ID R&D removing the user experience but keeping the biometric security in authentication

ID R&D removing the user experience but keeping the biometric security in authentication

As digital identity proving requirements have proliferated, and biometric technology has become part of the regular routines of millions of consumers, some of the limitations of traditional approaches to authentication have been exposed. Facial recognition often asks for additional, sometimes awkward actions from users, such as blinking and smiling, in order to guard against spoofing. Authentication in call centers likewise involve interactions over a significant length of time for text independent voice biometrics, and provide customers with a user experience in some ways hardly better than passwords.

ID R&D is developing biometric technologies that minimize the user experience, or eliminate it altogether, without compromising on security. By running biometric authentication continuously and passively in the background, the security of transactions is increased without impacting user experience.

This enables new kinds of secure interactions, and has only become possible due to new artificial intelligence techniques, Chief Science Officer and co-founder Konstantin Simonchik told Biometric Update in an interview.

“In voice biometric technology, the so-called ‘i-vector’ approach has generally been used for the last three or four years,” Simonchik explains. “i-vector estimation is based on the generative training approach, and it works relatively well with small amounts of data.
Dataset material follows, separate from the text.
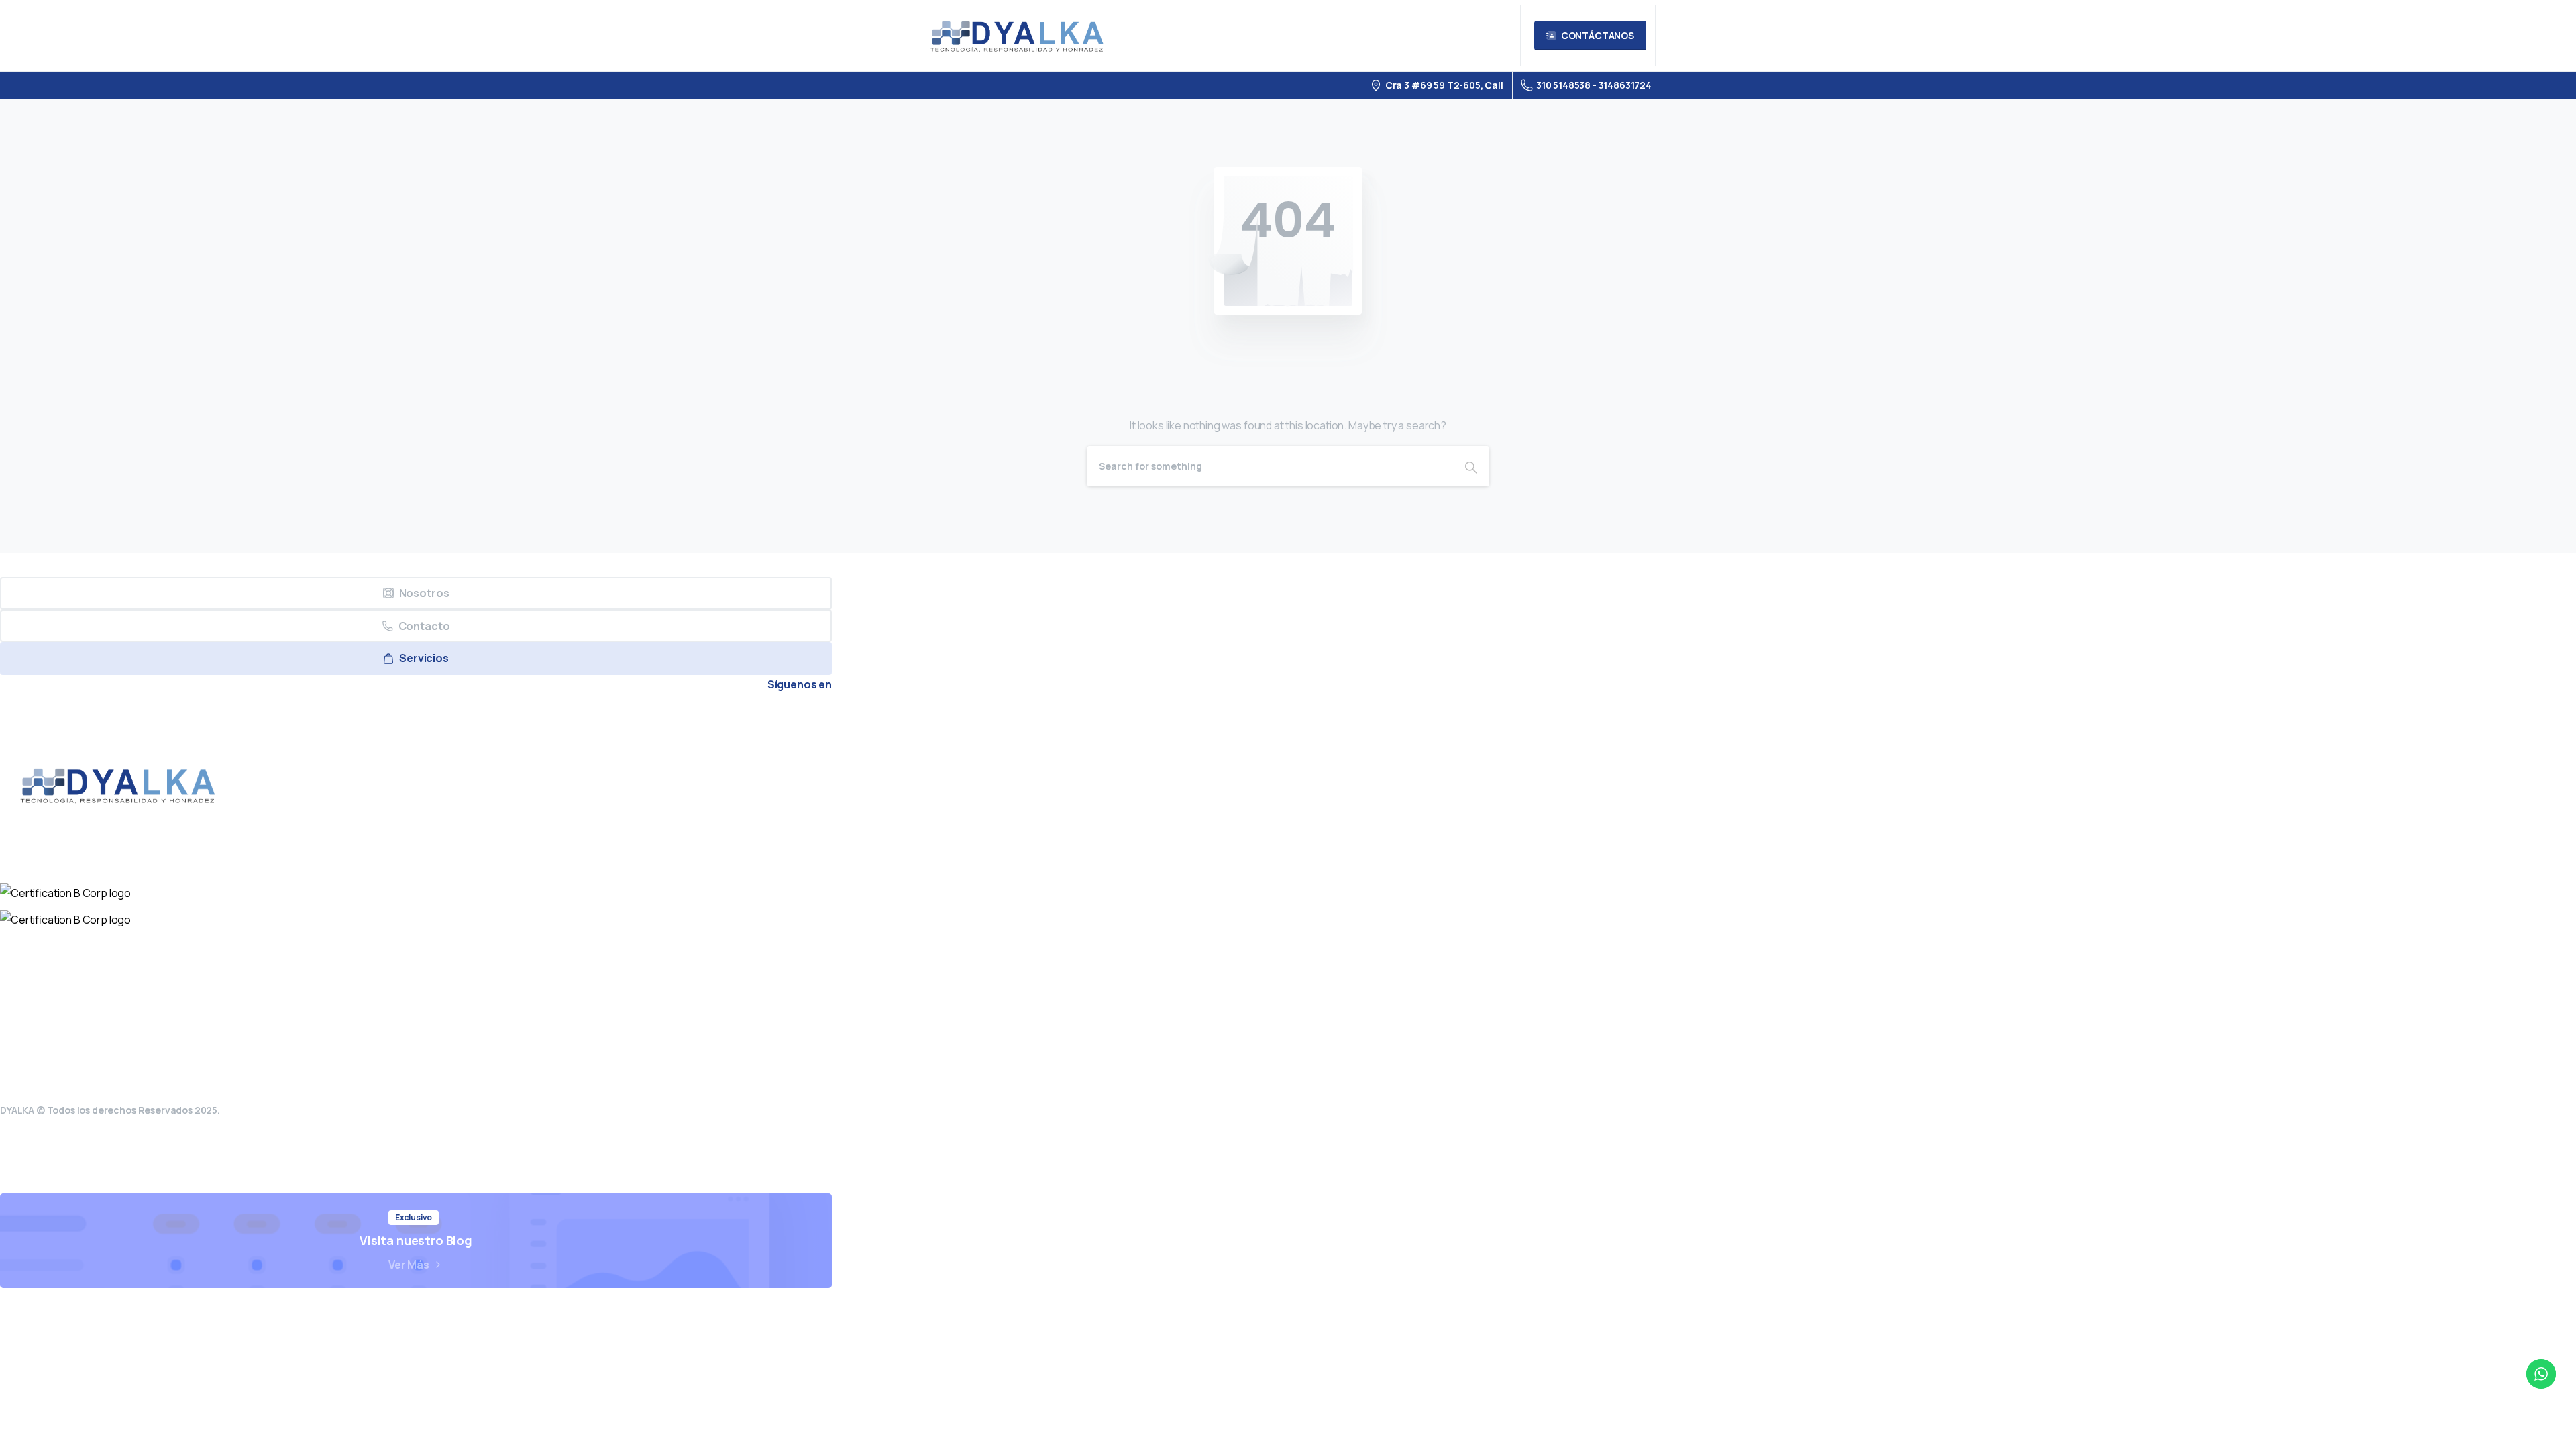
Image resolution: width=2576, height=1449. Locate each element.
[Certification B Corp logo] (65, 893)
But now we’re using a convolutional neural network to extract what we call the ‘x-vector.’”

The difference is that with a larger amount of data, the x-vector provides more accurate matching, and does so with less authentication input. It made sense to use the i-vector when the technology was in early development, and a limited amount of training data was available, Simonchik says.

“We invested significant resources in building one of the largest voice biometric data sets, this allows ID R&D to further its development capabilities,” he adds.

“It really brings a new level of accuracy, and requirements for the lengths of audio, which is incredibly important for conversational interface where sometimes conversations are fairly short,” CEO and co-founder Alexey Khitrov tells Biometric Update. “Comparing to i-vector technology that takes usually hundreds of Mbytes footprint size and RAM x-vector approach is ten times smaller, this allows to use x-vector methodology for wide specter of mobile devices”

When ID R&D launched a new version of its text-independent voice biometric verification product IDVoice, it declared it the fastest and most accurate technology of its kind.

Another limitation of traditional biometric approaches is that anti-spoofing techniques have been challenged by conditions that affect the quality of input, including environmental factors such as lighting conditions for facial recognition, Simonchik says. Companies have typically used convolutional neural networks (CNNs) to resolve these challenges, but ID R&D has developed an ensemble of deep neural networks and CNNs using boosting methods.

This fusion performs anti-spoofing checks within a single second with a very high degree of certainty.

“This completely changes the user experience paradigm, because now the authentication happens without user experience,” according to Simonchik. “It’s been moved into the background, using multiple biometric layers and all of the information we can collect.”

ID R&D was founded only two years ago, but has brought to market IDBehave, IDVoice, ID Anti-Spoof, the flagship mobile login solutions IDSquared, which combines facial recognition and behavioral biometrics. It also launched SafeChat, which the company says is the first completely frictionless continuous multi-modal biometric verification product for chatbots and virtual assistants, late last year.

“These technological advances are just arriving on the market,” Simonchik says. “SafeChat is a unique solution that provides a fusion of modalities, and by combining voice with facial recognition and behavioral recognition, we have built a completely frictionless biometric experience for a growing range of applications. Interactions with chatbot and virtual assistants are just the beginning.”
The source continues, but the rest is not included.